Beyond regulation via photo cytochrome input, specific CAB genes can be independently regulated via blue light input. In Arabidopsis, CAB1 is regulated through a blue light system. CAB1 mRNA levels increase following exposure to the blue light. Other gene subtypes, such as CAB2 and CAB3, are not regulated by blue light. There are distinct, but related, pathways involving blue light and phytochromes that affect CAB regulation.

=== Chronobiology ===
Because the expression of the CAB mRNA is rhythmic, it is often used as a marker for circadian rhythm in plants. CAB is confined to the mesophyll and guard cells and the cycling of CAB expression in the Arabidopsis plant suggests that there is a circadian clock that controls the CAB gene. When the plants were moved from light/dark cycles to constant darkness, CAB2 and CAB3 genes showed an exaggerated circadian cycling. Presence of various rhythms in plants suggests that there are many copies of the circadian clock in the plant circadian system, CAB genes are only a subset of these clocks. In light-dark cycles with long photoperiods, CAB expression is delayed because of the entrainment of the circadian oscillator that controls the expression of CAB. A study done comparing the rhythms of CAB with a photoreceptor gene Phytochrome B (PHYB), the most abundant photoreceptor in plants, showed that PHYB had a longer free-running period than CAB expression. Though there is a difference in the period between CAB and Phytochrome B (PHYB), there are many similarities in the circadian clocks that control the expression of each gene, including photoreceptors and clock-related genes, which indicates some overlap in the biochemical mechanisms.

Steady-state mRNA levels of the CAB2 and CAB3 genes showed a dramatic circadian cycling in plants shifted from light/dark cycles to constant darkness, whereas the cable mRNA level exhibited little or no cycling under the same conditions.

== Application of Research ==

=== Contribution in space biology ===
The purpose of researching plant space biology is to investigate how plants are affected by the space environment. The data obtained from studying Arabidopsis plant's biological responses can be used to improve and innovate aerospace hardware, reducing the impact of engineering on living organism. Additionally, molecular genetic tools are being utilized to study how spaceflight affects plants, and these studies could lead to a better understanding of aerospace biology.

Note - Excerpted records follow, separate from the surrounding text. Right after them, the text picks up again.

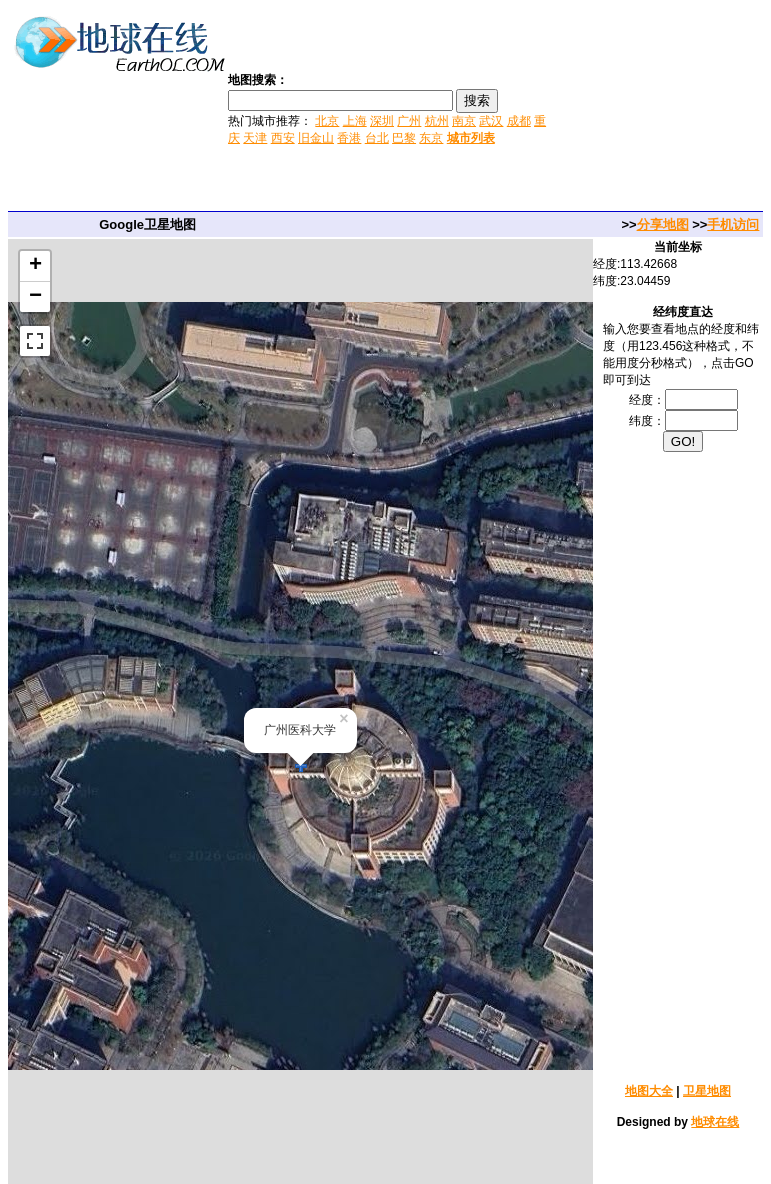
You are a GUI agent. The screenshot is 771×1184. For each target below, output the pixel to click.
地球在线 (715, 1122)
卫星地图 (707, 1091)
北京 (327, 121)
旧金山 (316, 138)
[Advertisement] (661, 108)
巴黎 (404, 138)
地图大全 (649, 1091)
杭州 (437, 121)
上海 (355, 121)
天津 (255, 138)
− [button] (35, 297)
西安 (283, 138)
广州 (409, 121)
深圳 (382, 121)
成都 (519, 121)
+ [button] (35, 266)
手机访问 (733, 224)
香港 (349, 138)
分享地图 (663, 224)
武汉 (491, 121)
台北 (377, 138)
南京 (464, 121)
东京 (431, 138)
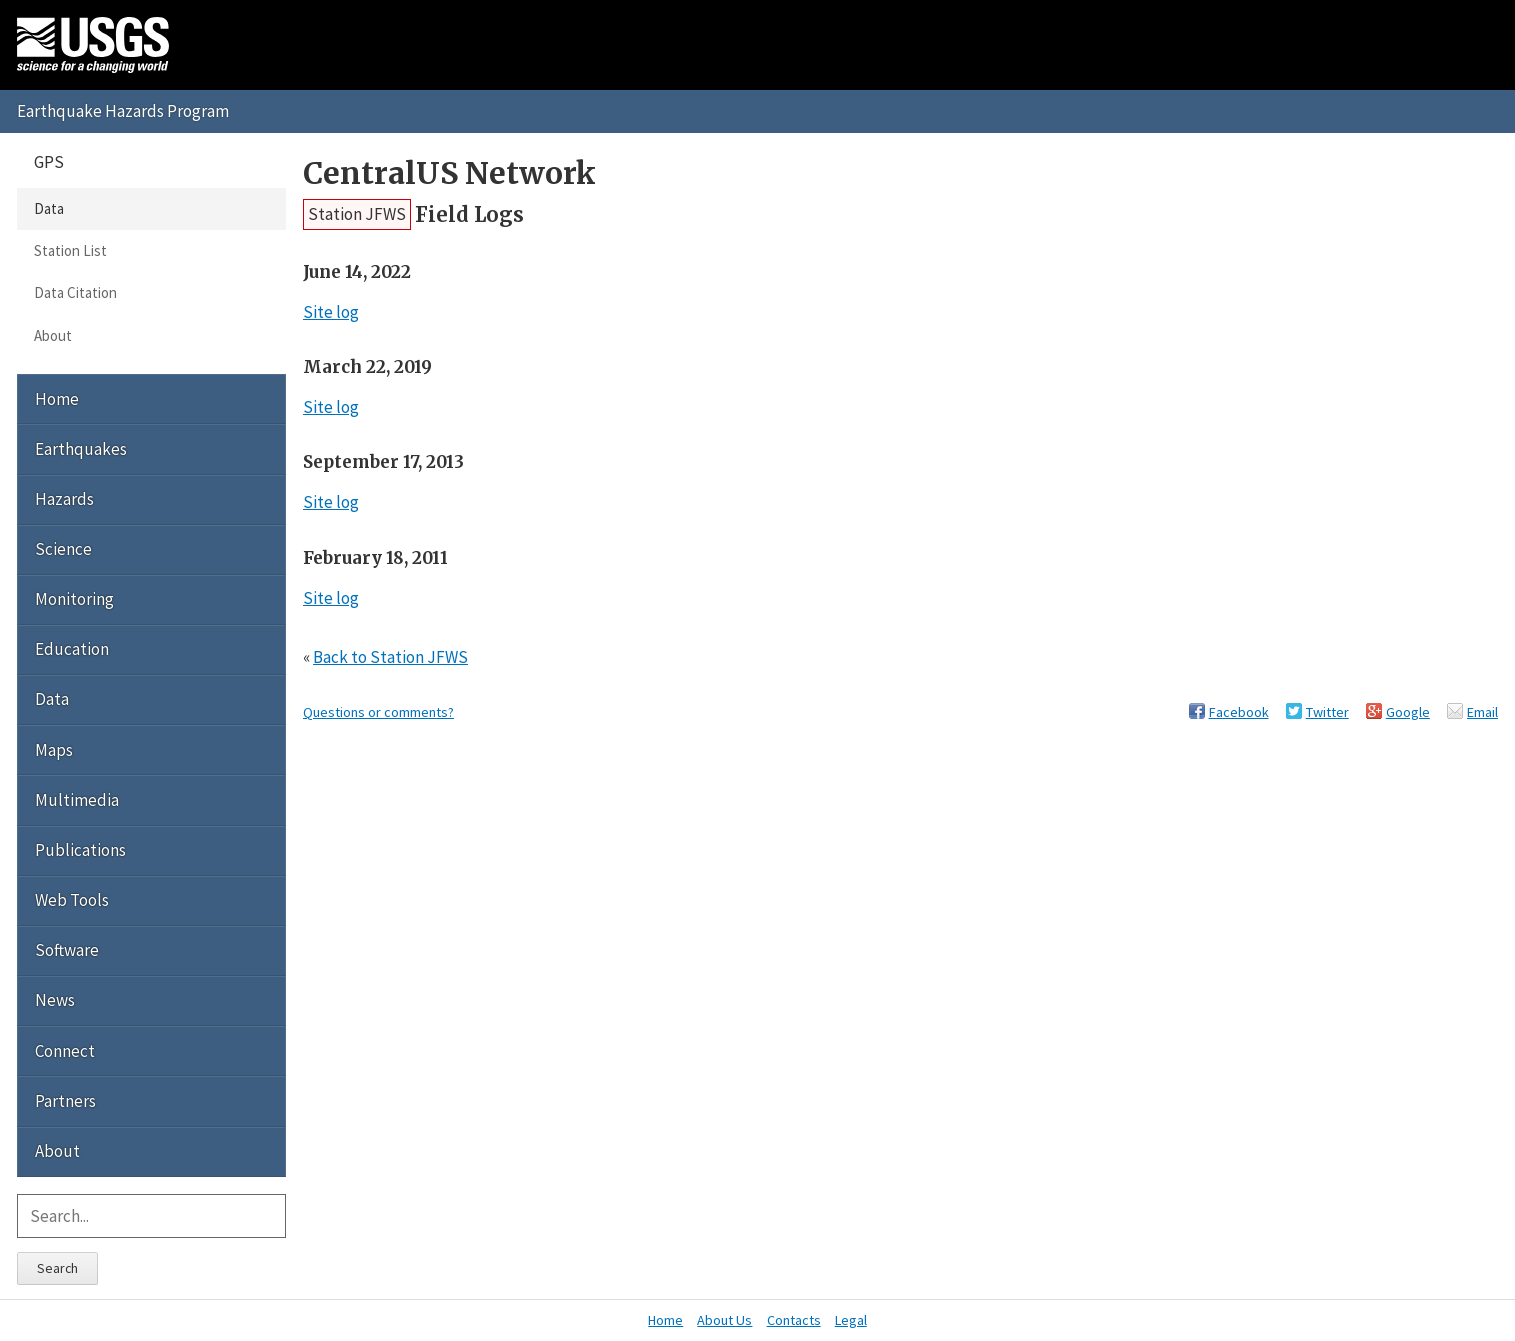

Research on Arabidopsis plants, using DNA microarrays, has shown that wide-scale genome expression changes can occur in the spaceflight environment. Further analysis using quantitative RT-PCR confirmed that the expression of CAB 4.9, a subset of CAB genes, was significantly suppressed in spaceflight samples compared to ground control samples. CAB genes are known to respond to temperature and light separately, so better environmental control of hardware management would help eliminate these gene expression differences by mitigating simple environmental challenges such as lighting and heat exchange. By monitoring these biological responses, scientists and engineers can gain insight into hardware development. Moreover, this further suggests that environmental factors can affect gene expression.